There’s nearly always a moral to each story, whether it’s a light and humorous story or a hair-raising one that leaves the reader thinking, “alright, how’d you get out of that one alive?” It does lack polish in places, with a few minor typos and errors like repeated words in a sentence, but it’s mostly a solid, cohesive book written in a conversational style.

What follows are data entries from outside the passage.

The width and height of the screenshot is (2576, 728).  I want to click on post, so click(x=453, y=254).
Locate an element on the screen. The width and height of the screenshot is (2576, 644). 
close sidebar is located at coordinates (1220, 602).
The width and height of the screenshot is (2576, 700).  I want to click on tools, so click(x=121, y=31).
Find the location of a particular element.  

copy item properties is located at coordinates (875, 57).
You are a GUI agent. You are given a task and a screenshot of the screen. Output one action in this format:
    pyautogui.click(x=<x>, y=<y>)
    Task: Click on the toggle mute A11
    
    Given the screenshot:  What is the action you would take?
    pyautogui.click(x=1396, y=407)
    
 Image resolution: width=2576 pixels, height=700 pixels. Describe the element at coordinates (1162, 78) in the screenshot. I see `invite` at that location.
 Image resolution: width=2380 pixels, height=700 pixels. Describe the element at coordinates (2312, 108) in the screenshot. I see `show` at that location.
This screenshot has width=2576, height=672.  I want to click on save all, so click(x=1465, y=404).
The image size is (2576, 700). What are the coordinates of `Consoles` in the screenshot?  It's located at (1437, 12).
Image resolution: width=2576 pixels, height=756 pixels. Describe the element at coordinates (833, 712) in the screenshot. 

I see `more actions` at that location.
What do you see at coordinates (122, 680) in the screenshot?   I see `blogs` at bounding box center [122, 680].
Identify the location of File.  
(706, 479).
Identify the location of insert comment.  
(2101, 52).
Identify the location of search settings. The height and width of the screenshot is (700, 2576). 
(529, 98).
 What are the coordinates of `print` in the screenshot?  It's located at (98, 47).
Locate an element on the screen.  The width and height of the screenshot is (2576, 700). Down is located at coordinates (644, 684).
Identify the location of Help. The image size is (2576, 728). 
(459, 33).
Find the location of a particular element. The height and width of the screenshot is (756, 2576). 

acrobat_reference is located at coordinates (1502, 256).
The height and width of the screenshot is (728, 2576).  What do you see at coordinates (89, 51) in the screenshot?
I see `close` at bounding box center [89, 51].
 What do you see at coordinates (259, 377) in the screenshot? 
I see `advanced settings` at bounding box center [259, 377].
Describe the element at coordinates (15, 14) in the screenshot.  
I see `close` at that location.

My favorite part was the chapter titled “Beef Jerky,” which sees Day sending a package of his family-famous homemade beef jerky to the Supreme Court justices who served alongside his sister. Included with the beef jerky was a note Day wrote where he joked that cowboys believe eating jerky makes them smarter and he hoped it had the same effect on the Court. Day received a thank you note signed by all seven justices. This chapter exemplifies, to me, the best part of the book: it humanizes people that maybe we don’t always see as human, in this case, Supreme Court justices, in other parts, ranchers and ranching, both of whom can sometimes get a bad rap.

If you’re looking for a fun glimpse of ranch life, this is the book for you. It’s polished, focused and cohesive, making it an overall enjoyable read.